Gibson does not want to give up his Presidio Heights location—“I walk to everything,” he explains—but he would like more space. “I dream of taking one of these houses with a peaked roof that has attic bedrooms and blowing them all out for a master.” But not quite yet: The designer has decided that waiting another year makes the most sense. Still, after being in his current spot for the past seven years, he wanted to make it feel new.
“After the apartment was published [in The New York Times], I became a little tired of the whole look,” he says. Which is not to say that the look was tired. Gibson’s apartment was detailed and layered, each surface carefully styled with glass, books, and objets. “I wanted it to feel younger and fresher—I wanted to interject more color,” he notes, while creating a cleaner, less-cluttered look. “When I look back I’m shocked at how much stuff I had out. My living room and dining room resembled an antiques store.”
Gibson feels that his home is a laboratory for his work. “I can play with my own space more than I can with my clients’, though they seem to be asking for more color, too,” he says. “Also, I won’t be here forever, so I feel like I can have some fun with it.”
At the same time, Gibson—like anyone living in a rented apartment—didn’t want to feel that he’d overspent on renovations to a space he doesn’t own. “With a rental, you have to think of how you spend money in a different way,” he says. “I had had some thoughts of changing the Formica countertops in my kitchen to marble, but I realized it wasn’t the best use of my money.” As it turned out, minor changes, especially in the living room, made a big impact.

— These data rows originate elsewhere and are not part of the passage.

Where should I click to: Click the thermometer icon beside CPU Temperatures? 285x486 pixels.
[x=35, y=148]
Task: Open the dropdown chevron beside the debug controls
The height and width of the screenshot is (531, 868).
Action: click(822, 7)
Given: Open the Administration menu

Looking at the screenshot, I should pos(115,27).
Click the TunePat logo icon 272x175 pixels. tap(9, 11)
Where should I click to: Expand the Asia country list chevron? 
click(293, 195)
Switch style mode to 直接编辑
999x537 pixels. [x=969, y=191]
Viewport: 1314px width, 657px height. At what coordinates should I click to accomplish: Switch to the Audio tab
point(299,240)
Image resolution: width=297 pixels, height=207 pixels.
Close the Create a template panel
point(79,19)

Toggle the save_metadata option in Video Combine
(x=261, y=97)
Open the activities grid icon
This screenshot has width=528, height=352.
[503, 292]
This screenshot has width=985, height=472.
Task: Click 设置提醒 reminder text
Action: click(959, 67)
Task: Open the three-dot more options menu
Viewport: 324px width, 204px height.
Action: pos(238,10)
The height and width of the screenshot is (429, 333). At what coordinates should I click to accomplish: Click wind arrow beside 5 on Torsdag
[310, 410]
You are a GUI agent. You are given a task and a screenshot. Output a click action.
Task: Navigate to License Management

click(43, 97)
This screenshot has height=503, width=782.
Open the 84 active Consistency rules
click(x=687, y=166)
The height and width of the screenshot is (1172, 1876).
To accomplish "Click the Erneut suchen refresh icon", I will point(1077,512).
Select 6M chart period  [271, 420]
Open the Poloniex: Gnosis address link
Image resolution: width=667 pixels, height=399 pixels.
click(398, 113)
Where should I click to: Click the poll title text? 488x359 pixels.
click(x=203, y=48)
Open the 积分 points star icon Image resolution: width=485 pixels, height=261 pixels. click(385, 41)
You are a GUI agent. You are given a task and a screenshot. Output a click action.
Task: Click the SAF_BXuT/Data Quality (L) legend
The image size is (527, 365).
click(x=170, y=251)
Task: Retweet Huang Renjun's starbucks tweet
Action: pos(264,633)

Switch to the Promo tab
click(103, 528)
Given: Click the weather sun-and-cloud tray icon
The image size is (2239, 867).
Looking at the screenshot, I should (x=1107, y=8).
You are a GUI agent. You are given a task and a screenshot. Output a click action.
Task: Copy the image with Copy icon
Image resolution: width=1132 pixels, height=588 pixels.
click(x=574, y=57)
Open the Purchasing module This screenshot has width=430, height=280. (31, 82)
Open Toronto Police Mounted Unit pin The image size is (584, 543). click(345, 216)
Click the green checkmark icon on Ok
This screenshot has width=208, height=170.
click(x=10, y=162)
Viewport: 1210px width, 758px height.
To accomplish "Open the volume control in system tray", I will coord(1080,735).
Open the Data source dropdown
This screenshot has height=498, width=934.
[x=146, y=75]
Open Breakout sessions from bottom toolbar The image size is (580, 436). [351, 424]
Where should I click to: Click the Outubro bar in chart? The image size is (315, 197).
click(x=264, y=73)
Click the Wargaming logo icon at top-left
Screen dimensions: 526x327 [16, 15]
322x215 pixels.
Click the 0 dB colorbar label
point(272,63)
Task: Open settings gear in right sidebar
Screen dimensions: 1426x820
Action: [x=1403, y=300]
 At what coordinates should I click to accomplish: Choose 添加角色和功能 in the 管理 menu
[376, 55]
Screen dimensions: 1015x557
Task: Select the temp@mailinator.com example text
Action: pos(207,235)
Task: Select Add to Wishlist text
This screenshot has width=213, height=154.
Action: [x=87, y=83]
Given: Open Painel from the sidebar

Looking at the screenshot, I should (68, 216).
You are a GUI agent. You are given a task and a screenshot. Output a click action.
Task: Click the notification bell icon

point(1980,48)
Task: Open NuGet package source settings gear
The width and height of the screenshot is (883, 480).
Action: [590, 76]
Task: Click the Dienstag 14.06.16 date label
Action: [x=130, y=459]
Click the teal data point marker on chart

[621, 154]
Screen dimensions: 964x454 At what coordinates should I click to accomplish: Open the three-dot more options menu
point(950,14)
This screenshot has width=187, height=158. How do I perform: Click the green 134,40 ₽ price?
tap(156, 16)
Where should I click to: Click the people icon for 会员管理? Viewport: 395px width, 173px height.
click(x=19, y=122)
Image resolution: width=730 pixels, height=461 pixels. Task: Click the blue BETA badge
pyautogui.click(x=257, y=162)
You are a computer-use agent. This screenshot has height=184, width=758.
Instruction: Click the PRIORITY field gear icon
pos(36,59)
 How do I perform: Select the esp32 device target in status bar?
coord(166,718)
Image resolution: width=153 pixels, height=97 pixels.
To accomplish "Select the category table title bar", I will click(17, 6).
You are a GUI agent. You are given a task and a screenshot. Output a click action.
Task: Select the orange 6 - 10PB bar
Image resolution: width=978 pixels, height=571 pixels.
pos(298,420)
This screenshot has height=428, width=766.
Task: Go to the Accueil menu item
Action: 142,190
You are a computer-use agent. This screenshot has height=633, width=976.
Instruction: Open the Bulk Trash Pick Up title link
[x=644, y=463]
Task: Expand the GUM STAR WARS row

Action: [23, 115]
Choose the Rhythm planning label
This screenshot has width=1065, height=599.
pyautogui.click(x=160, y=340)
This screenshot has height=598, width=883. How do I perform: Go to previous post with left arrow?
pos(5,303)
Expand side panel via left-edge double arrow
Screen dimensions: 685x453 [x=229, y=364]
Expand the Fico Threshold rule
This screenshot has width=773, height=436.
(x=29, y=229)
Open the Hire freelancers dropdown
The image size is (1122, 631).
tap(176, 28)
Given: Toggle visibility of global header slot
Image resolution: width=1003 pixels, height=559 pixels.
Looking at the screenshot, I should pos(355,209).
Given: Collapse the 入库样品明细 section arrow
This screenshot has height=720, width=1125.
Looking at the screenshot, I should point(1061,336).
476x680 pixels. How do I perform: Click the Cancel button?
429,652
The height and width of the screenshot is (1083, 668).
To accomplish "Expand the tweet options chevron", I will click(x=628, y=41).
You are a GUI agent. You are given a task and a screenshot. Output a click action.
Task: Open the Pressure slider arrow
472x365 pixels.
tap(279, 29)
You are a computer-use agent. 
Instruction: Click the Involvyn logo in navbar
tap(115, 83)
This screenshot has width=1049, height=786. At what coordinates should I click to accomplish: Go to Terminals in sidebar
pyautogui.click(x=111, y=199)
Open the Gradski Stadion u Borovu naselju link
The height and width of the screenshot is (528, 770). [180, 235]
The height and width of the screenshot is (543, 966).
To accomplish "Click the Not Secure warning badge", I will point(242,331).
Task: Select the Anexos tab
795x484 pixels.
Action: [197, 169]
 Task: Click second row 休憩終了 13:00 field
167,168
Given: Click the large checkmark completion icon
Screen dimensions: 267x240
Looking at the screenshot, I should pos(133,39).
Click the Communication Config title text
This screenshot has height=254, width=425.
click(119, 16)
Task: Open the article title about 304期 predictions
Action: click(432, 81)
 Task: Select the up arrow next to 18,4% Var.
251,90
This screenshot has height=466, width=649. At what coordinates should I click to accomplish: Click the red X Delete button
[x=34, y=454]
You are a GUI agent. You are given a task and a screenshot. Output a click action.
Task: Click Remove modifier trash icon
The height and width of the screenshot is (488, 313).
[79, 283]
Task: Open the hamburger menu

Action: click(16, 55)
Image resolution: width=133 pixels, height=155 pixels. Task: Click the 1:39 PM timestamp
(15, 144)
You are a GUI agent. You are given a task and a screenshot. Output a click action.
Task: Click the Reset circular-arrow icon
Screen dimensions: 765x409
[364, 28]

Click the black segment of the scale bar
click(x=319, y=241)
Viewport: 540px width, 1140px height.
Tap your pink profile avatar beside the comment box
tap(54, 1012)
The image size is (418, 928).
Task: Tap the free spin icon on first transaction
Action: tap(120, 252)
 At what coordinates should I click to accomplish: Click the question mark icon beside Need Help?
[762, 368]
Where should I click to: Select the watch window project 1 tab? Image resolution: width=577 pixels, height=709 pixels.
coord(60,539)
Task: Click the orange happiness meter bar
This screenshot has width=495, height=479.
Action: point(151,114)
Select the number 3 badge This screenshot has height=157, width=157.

He started by editing to make the space feel cleaner and more modern, replacing the living room’s dark Oriental carpet with a lighter sea-grass rug, for example. He also got rid of the glass-topped brass cocktail table and replaced it with a pair of versatile square faux-tortoiseshell Parsons tables. Then he began stirring in color. “I do like a neutral base, which makes it easy to change art or pillows and accessories.”
Gibson decided to keep the walls white, but he changed the living room’s built-in bookcase to a charcoal gray, using Farrow & Ball’s Down Pipe. “To me, splurging on paint like Farrow & Ball didn’t seem like that much of a stretch,” says Gibson. “A couple of gallons of good paint doesn’t break the bank.”
The bookcase, once home to layers of pictures and objects, now holds simple stacks of books, and a graphic convex mirror has replaced an old master-ish portrait. “My design books are there, along with some auction catalogues,” Gibson says. “I actually use all of the them—I’ll pull books out over a glass of wine to look for inspiration.”
The next step was an infusion of contemporary art, which adds bursts of life where dark and serious portraits formerly reigned. A vibrant oil—an unsigned thrift-shop discovery—joins the conversation at seated eye level in the living room, while a painting of colorfully clad spectators peers out from between a pair of brass obelisks on a Biedermeier secretary.
For his fabrics, Gibson opted for solids or for minimal pattern, as with the Greek key pillows on the sofa and, in an alcove window, a French dining chair with custom leather upholstery the color of a shiny geranium leaf. The powder room, meanwhile, has leapt to life with a coat of Farrow & Ball’s Charlotte’s Locks, a vivid orange. “Neutrals can be one-sided,” Gibson notes. “I have been pushing myself. I am inspired by other designers who use bold colors. While I’m drawn to history, I like to take a fresh approach.”